BEGIN MATERIAL PROVIDED

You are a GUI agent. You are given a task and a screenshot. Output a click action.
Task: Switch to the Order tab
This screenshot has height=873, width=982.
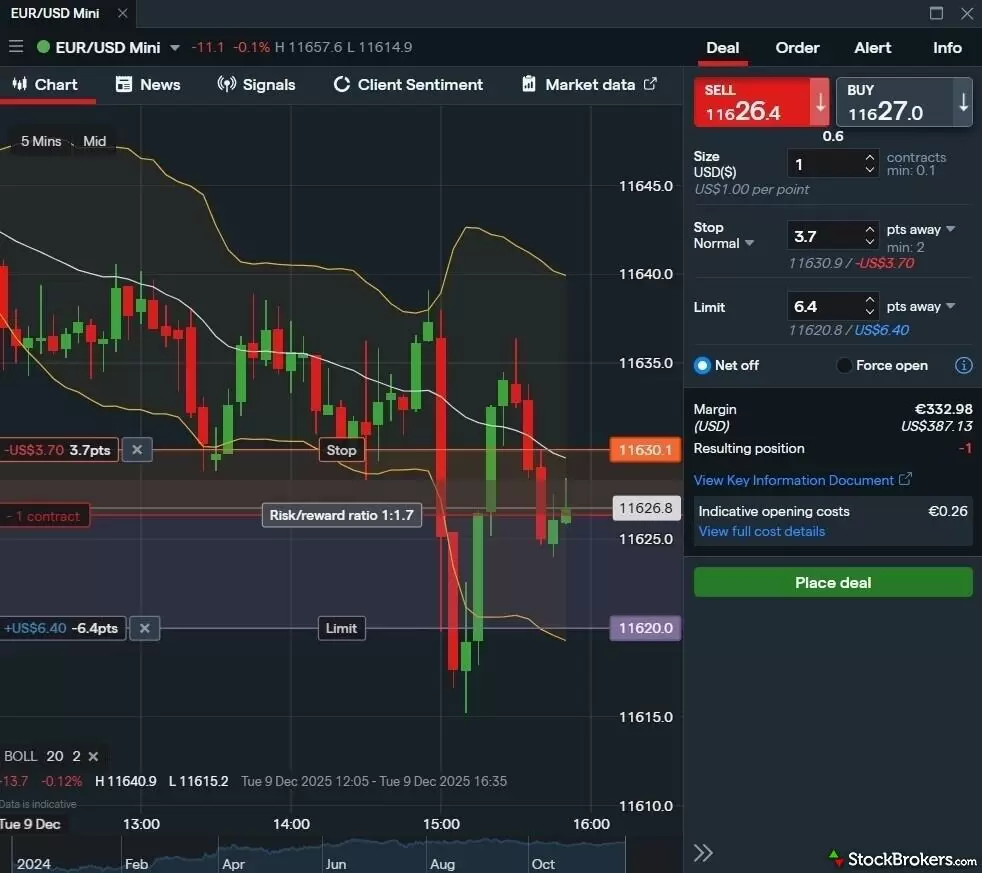[x=797, y=48]
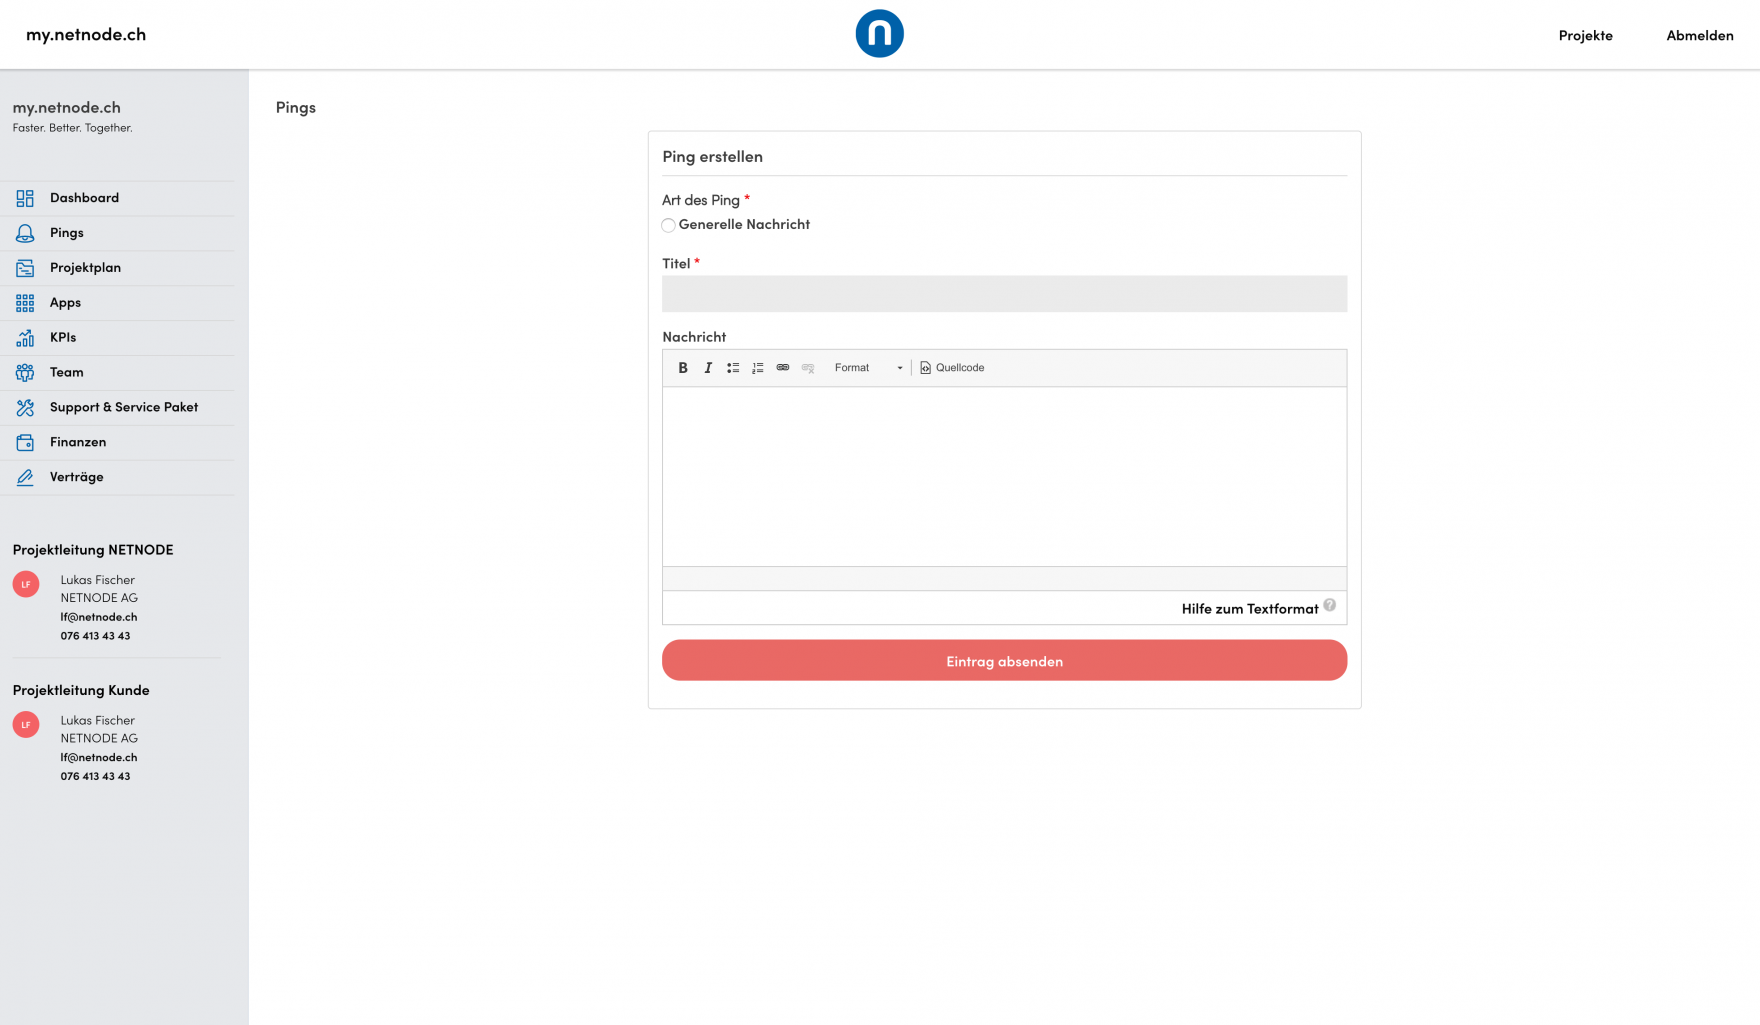Toggle bold formatting in the editor
Screen dimensions: 1760x1025
683,368
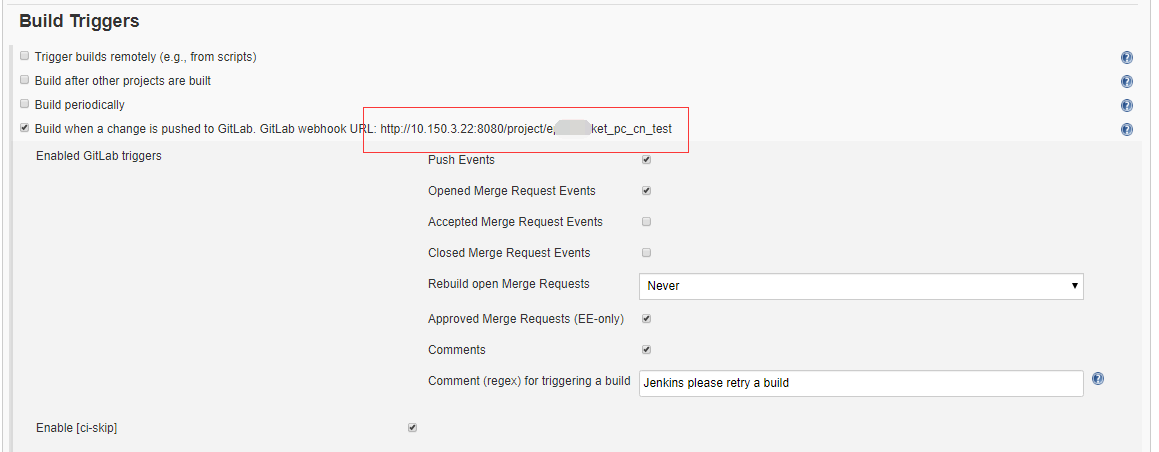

END MATERIAL PROVIDED

[WORK ITEM]: Skip the pictures, then retype every line above exactly.

[THE ANSWER]:
You are a GUI agent. You are given a task and a screenshot. Output a click action.
Task: Switch to the Order tab
This screenshot has height=873, width=982.
[x=797, y=48]
Toggle bold formatting in the editor
Screen dimensions: 1760x1025
683,368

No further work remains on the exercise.